• _Auszug_:
○ ○ ○ ○ ○
Natürlich kann man die bestreiten. Kein Unternehmen der Welt kann von sich behaupten, dass nicht technische Fehler passieren können. Hier bei deinen Eltern kommt hinzu, dass die Parameter, die zur Abrechnung von Telefonica führten, durch ihren Netzbetreiber (ich nehme an T-Com) an den "anderen Anbieter" übergeben worden sind. Sollen sich doch deine Eltern das Prüfprotokoll nach § 16 TKV erstellen lassen, wozu Telefonica jedoch nicht in der Lage sein dürfte.

Deine Eltern müssen nicht beweisen, dass kein Comuter am Netz war sondern der Anbieter, dass die Rechnung ordnungsgemäß zu Stande kam.


----------



## Reducal (10 August 2006)

*AW: Mahngebühren [....] von acoreus*

Wie lautet eigentlich die Einwahlnummer? War das die 0193670? Das ist auch so eine Frage, die erst einmal zu klären wäre. Haben deine Eltern eine 0900er Sperre für ihren Anschluss? Das wäre gut für die Argumentation.
Was sagt eigentlich der Einzelverbindungsnachweis ders Netzbetreibers (T-Com) zur fraglichen Zeit aus? Dort hätten nämlich die Verbindungen schon einmal stehen müssen, denen dann deine Eltern widersprochen haben oder die Rechnung konnte (in dem Fall ja laufend) nicht eingezogen werden. Anders kommt es nicht zum Mahnlauf der Telefonica/Acoreus, es sei denn, es liegt ein technischer oder ein Buchungsfehler vor.


----------



## Junior (10 August 2006)

*AW: Mahngebühren [....] von acoreus*

Die Einwahlnummer werde ich checken. 

Soweit ich das noch weiß, kam nach einem Anruf bei der Telekom heraus, daß die Telekom nicht zuständig ist für den EVN der Call by Call oder Internet by Call. Sie stellen die Gesamtrechnung wie man das von der T-Com kennt.

Das wäre ja ein sehr gutes Argument für die [........]. 

Soweit Danke Junior.

_Teil wegen rechtlicher Bedenken entfernt. MOD/BR_


----------



## Reducal (10 August 2006)

*AW: Mahngebühren [....] von acoreus*



			
				Junior schrieb:
			
		

> daß die Telekom nicht zuständig ist für den EVN der Call by Call oder Internet by Call.
○ ○ ○ ○ ○
• _Bereitgestellte Einträge_:
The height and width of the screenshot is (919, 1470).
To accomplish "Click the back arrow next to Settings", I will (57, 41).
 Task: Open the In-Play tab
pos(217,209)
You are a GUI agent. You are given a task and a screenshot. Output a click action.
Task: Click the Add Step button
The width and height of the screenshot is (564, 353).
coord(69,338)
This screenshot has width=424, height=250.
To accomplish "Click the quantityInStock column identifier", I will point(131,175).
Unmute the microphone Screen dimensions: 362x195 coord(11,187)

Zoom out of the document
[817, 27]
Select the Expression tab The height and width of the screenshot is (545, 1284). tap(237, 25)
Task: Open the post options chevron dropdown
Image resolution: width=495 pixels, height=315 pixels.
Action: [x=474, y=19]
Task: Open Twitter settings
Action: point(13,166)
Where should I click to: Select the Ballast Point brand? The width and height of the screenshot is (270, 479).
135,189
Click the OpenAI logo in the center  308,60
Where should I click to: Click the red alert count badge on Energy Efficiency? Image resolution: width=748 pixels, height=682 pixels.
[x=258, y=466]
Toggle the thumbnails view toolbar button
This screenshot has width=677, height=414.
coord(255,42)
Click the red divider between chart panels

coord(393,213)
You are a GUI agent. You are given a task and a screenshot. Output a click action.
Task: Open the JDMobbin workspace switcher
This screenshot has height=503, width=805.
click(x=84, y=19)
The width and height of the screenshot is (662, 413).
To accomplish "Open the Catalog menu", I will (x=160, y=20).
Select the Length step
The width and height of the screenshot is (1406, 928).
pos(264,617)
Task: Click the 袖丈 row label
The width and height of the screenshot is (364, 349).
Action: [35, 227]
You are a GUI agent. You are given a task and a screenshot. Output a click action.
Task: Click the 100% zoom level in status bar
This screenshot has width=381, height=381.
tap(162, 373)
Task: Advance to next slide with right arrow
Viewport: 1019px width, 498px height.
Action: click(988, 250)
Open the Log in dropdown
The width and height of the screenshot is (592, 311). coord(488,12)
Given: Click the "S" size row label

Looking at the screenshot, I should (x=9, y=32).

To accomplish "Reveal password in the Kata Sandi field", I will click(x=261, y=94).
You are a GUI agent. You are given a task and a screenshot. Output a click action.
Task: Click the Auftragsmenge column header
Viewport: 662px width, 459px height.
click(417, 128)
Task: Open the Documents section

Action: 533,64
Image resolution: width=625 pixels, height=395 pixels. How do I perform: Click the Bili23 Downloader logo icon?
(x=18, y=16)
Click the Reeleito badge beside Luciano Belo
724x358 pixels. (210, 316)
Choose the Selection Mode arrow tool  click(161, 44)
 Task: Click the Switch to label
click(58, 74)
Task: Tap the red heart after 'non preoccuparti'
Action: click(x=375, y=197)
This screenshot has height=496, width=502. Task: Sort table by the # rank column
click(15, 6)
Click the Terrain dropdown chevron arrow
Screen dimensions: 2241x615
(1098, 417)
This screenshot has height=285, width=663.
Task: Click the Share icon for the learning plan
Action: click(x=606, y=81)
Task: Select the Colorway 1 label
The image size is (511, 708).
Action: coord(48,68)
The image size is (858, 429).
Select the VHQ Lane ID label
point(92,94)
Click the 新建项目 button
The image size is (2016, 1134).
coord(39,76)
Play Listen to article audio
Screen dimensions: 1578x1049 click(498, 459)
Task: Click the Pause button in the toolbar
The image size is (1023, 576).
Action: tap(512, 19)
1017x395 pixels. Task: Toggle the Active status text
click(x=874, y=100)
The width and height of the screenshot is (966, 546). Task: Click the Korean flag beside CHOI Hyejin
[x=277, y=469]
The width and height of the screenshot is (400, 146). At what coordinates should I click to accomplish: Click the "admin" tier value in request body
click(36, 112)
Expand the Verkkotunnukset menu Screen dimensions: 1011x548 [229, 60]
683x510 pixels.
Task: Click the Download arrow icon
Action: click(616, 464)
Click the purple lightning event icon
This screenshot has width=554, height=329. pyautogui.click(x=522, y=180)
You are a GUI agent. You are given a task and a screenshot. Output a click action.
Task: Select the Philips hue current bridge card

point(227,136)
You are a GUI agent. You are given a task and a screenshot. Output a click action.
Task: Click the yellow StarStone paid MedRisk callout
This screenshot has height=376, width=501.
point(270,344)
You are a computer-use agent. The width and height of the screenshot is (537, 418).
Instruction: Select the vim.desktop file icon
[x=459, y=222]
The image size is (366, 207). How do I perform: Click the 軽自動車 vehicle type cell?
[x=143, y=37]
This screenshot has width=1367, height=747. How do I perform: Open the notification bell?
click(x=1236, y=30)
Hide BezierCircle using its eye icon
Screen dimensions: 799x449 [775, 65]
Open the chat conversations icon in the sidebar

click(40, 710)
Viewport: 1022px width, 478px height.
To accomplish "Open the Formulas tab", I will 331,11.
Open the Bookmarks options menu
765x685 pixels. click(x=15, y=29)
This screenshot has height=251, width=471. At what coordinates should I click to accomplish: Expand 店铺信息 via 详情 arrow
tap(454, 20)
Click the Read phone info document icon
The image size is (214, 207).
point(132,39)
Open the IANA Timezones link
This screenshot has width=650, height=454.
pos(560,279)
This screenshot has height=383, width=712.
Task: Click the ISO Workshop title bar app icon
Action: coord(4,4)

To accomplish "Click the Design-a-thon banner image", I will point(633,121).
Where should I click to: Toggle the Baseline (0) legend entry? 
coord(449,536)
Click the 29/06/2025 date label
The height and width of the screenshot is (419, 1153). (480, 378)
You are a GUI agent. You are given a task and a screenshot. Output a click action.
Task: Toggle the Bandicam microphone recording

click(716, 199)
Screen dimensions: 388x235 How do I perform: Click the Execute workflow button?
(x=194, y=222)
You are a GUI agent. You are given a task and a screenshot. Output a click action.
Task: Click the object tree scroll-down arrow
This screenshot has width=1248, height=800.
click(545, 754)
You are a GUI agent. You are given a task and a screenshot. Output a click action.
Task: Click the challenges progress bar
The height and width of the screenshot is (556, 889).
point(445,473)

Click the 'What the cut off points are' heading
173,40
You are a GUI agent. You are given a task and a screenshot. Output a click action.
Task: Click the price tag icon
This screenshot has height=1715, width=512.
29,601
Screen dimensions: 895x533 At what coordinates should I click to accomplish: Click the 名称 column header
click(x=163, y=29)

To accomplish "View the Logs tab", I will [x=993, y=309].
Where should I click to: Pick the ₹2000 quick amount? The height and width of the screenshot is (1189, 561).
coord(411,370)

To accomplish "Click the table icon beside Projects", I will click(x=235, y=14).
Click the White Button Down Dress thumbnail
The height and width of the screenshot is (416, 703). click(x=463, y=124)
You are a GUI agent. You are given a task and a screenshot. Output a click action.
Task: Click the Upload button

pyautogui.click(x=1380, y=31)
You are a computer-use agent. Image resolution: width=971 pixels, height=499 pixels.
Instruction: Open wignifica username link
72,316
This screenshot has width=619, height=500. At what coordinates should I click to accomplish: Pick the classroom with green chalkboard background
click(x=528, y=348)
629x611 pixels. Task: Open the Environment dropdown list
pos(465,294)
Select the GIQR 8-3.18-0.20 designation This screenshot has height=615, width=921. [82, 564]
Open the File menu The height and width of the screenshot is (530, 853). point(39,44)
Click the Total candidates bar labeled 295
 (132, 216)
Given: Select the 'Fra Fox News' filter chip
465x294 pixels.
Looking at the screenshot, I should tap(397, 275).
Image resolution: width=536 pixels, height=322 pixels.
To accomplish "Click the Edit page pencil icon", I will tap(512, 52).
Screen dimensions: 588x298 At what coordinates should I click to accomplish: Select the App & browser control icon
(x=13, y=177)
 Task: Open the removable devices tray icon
○ ○ ○ ○ ○
Kannst du aus dem Auszug zu den Mahngebühren den Abschnitt wortgetreu wiedergeben, der mit den Worten „Wie lautet eigentlich“ beginnt und mit „ein Buchungsfehler vor.“ endet?

Wie lautet eigentlich die Einwahlnummer? War das die 0193670? Das ist auch so eine Frage, die erst einmal zu klären wäre. Haben deine Eltern eine 0900er Sperre für ihren Anschluss? Das wäre gut für die Argumentation.
Was sagt eigentlich der Einzelverbindungsnachweis ders Netzbetreibers (T-Com) zur fraglichen Zeit aus? Dort hätten nämlich die Verbindungen schon einmal stehen müssen, denen dann deine Eltern widersprochen haben oder die Rechnung konnte (in dem Fall ja laufend) nicht eingezogen werden. Anders kommt es nicht zum Mahnlauf der Telefonica/Acoreus, es sei denn, es liegt ein technischer oder ein Buchungsfehler vor.